Saara menggeleng pelan. Dia tahu benar kalau itu semua bukan kesalahan Toneri sepenuhnya. Ketakutannya akan penolakan lelaki itu membuat dia sedikit irrasional sehingga melimpahkan semua kesalahan pada kekasihnya.

"Dan tentang Emili, aku rasa percuma menjelaskannya kalau kau tidak percaya. Tapi, kau benar-benar salah paham. Aku dan dia sudah tidak ada hubungan apa-apa, bahkan jauh sebelum aku bertemu denganmu. Apa yang kau lihat dulu tidak seperti yang kau bayangkan."

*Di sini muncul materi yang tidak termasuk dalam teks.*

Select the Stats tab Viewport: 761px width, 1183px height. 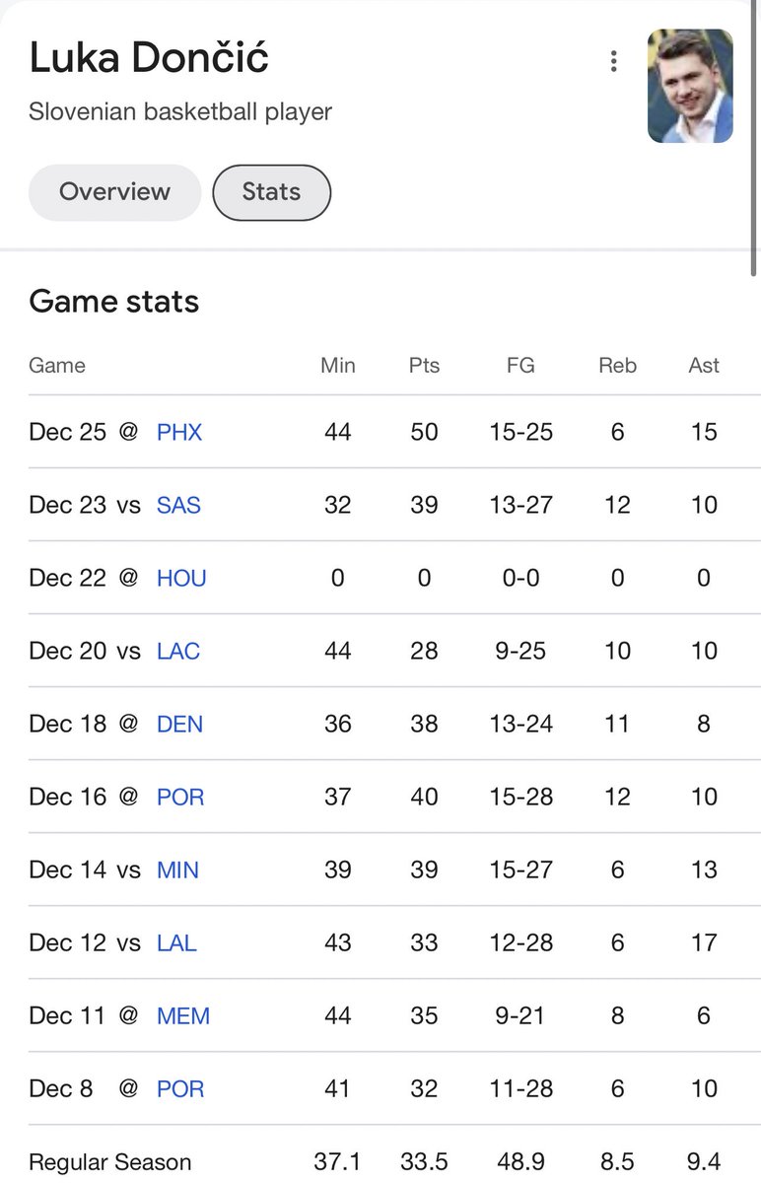[272, 192]
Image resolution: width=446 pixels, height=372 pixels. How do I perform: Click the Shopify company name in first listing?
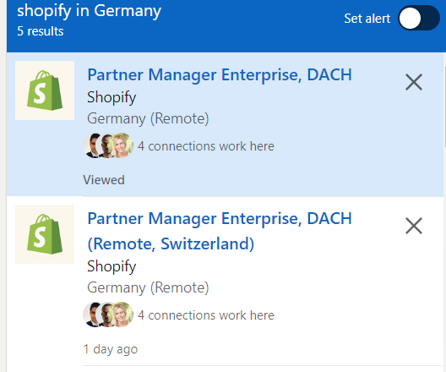[x=112, y=97]
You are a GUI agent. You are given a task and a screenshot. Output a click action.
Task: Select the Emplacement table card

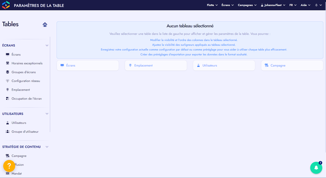[x=156, y=65]
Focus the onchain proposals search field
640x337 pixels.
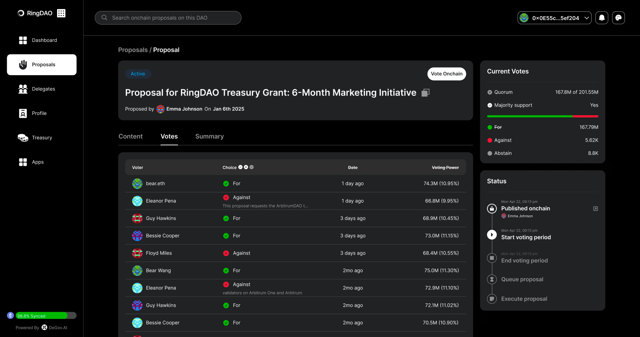pos(168,18)
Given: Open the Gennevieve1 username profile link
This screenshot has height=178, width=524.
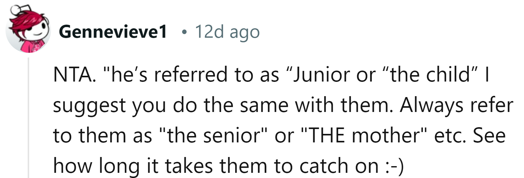Looking at the screenshot, I should (113, 32).
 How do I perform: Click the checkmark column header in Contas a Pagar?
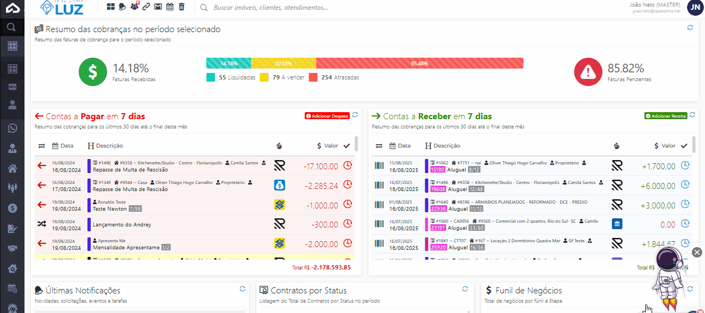[x=347, y=145]
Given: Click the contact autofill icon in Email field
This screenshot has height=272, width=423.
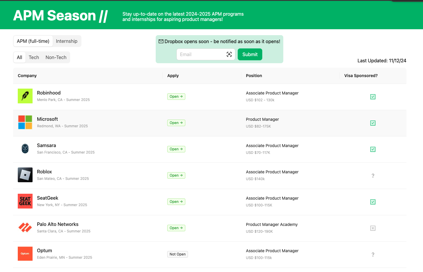Looking at the screenshot, I should (x=229, y=54).
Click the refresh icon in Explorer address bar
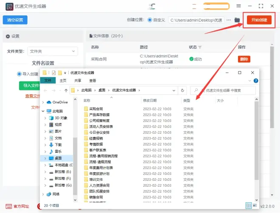 [x=182, y=90]
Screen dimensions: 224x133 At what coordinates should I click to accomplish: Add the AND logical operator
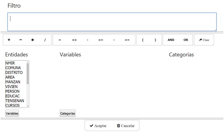[171, 40]
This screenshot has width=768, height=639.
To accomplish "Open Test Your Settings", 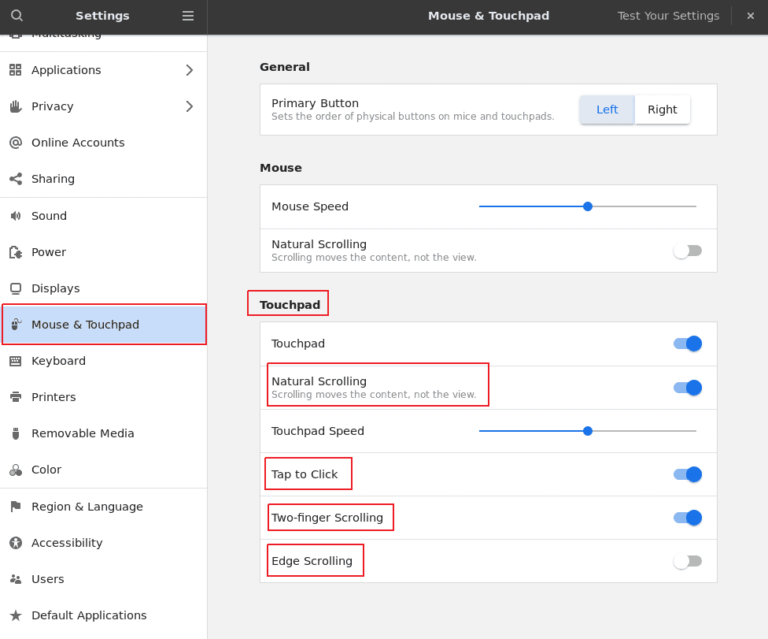I will pos(668,16).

Saara juga tahu akan hal itu. Sejak awal dia ada di sana, bersembunyi, melihat, dan mendengarkan bagaimana wanita itu dengan gigih merayu kekasihnya meski sudah mendapat penolakan. Namun sekali lagi, dia yang tengah dilanda rasa kecewa mengabaikan semua fakta.

Mereka kembali saling diam. Larut dalam keheningan. Saara ingin marah tapi tak bisa meluapkannya. Dia tak seperti adiknya, Sakura, yang bisa berbicara blak-blakan. Meski tidak bisa disebut pendiam, Saara lebih senang menyimpan semuanya sendirian.

Toneri mendesah kecewa. Jika bisa, dia lebih memilih Saara memakinya, meluapkan segala kemarahan, ataupun kecewanya. Sejak mereka masih bersama dia tak pernah bisa menangani Saara yang diam seribu bahasa seperti ini. Diamnya wanita karena marah itu lebih mengerikan.

"Kau benar-benar membenciku, ya?" tanya Toneri kemudian. Meski bibirnya tersenyum, luka yang tersirat di matanya terlihat begitu jelas, bahkan dalam penglihatan Saara yang kini mulai mengabur karena genangan air mata. "Setidaknya aku lega kita bisa bertemu lagi, dan aku bisa meminta maaf langsung padamu, walaupun mungkin kau tidak akan memaafkanku. Aku tidak berharap kau mau memaafkanku. Aku cukup tahu diri. Kesalahanku padamu sudah sangat banyak. Kau juga mungkin sulit untuk memaafkanku."